Start of RECORDS TO PROCESS

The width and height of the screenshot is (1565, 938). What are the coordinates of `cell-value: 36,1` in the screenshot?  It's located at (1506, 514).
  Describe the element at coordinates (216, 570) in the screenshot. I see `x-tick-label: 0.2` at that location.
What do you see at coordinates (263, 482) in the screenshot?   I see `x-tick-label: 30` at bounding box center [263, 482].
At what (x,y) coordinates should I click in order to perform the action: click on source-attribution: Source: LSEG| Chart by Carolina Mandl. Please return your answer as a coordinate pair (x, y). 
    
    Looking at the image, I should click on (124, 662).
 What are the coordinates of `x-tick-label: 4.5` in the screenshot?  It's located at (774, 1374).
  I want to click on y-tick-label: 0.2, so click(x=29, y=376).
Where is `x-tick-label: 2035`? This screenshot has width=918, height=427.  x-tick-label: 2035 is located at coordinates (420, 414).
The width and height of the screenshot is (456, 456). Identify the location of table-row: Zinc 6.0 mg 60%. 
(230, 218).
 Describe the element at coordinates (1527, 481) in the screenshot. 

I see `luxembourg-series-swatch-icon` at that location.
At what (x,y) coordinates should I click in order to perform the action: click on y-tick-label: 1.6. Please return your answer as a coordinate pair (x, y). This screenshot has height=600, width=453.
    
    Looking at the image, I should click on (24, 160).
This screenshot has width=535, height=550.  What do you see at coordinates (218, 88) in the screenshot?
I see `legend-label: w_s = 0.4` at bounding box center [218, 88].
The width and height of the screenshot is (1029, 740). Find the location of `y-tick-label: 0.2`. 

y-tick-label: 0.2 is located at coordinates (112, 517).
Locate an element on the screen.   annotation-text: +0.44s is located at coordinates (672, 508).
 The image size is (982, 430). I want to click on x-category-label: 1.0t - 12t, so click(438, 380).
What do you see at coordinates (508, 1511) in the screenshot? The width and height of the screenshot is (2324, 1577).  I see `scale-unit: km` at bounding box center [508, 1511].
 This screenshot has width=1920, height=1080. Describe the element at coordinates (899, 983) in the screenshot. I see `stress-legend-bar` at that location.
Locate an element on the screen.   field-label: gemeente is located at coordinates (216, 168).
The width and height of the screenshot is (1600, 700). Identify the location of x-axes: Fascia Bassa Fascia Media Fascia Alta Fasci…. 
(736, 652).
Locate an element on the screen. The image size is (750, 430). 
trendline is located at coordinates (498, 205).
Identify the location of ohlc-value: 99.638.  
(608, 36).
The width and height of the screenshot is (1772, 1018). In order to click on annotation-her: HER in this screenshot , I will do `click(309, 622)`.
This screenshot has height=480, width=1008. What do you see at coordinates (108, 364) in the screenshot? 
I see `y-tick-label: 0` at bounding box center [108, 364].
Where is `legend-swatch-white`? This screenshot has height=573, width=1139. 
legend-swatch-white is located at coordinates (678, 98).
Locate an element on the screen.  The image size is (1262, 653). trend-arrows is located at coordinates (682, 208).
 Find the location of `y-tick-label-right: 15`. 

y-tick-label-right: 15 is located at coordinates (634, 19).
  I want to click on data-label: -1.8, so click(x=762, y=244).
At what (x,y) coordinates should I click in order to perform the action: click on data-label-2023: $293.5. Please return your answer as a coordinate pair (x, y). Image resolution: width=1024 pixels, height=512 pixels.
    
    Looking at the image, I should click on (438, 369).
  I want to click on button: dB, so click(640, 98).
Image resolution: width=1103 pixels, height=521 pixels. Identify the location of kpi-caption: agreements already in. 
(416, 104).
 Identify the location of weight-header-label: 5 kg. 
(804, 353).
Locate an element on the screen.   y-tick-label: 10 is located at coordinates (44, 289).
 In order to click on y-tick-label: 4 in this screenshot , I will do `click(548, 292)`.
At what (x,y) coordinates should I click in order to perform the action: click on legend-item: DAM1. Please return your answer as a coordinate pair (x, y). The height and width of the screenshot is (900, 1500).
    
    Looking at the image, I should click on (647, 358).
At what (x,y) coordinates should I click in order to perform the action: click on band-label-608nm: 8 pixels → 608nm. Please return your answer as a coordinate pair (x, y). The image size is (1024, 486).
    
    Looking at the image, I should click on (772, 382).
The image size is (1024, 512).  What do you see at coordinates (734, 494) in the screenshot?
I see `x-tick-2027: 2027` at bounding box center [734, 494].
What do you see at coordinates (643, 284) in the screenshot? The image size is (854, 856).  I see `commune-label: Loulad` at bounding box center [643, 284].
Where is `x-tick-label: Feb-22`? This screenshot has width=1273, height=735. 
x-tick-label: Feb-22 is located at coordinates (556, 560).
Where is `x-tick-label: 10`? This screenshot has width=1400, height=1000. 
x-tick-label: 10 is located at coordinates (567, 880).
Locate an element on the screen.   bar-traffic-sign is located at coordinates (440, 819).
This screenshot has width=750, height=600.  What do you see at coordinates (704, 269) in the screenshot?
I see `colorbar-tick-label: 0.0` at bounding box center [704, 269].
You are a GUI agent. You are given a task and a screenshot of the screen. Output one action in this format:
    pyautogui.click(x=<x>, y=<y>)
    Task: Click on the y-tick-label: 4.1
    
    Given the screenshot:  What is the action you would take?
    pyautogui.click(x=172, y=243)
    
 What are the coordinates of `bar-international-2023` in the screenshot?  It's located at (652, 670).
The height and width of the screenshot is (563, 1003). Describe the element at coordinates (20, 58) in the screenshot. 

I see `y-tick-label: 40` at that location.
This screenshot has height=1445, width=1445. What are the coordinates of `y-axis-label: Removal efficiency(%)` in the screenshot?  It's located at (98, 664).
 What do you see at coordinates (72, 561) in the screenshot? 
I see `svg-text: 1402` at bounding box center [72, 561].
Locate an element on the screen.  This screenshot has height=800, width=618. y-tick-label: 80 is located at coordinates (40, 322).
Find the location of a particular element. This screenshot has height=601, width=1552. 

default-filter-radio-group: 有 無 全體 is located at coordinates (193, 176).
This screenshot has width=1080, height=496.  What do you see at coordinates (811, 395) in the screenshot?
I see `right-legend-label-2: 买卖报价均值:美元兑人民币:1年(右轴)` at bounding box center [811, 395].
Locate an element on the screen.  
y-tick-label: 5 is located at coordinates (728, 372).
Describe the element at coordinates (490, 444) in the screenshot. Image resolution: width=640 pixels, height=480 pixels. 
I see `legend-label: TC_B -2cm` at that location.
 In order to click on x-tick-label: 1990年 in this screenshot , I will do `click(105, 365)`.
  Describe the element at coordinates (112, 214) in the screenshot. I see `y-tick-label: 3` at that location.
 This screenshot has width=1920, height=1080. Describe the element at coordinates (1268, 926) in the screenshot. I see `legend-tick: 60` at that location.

End of RECORDS TO PROCESS

▶ _DIRECTIONS FOR THIS TASK_: Convert the records, from the first line up to and including the line with "Describe the element at coordinates (216, 570)", into a Markdown table with two columns, Number and Text. Give each non-blank line its own row, with its position in the Number column.

▶ _WRITTEN REPLY_:
| Number | Text |
|---|---|
| 1 | The width and height of the screenshot is (1565, 938). What are the coordinates of `cell-value: 36,1` in the screenshot?  It's located at (1506, 514). |
| 2 |   Describe the element at coordinates (216, 570) in the screenshot. I see `x-tick-label: 0.2` at that location. |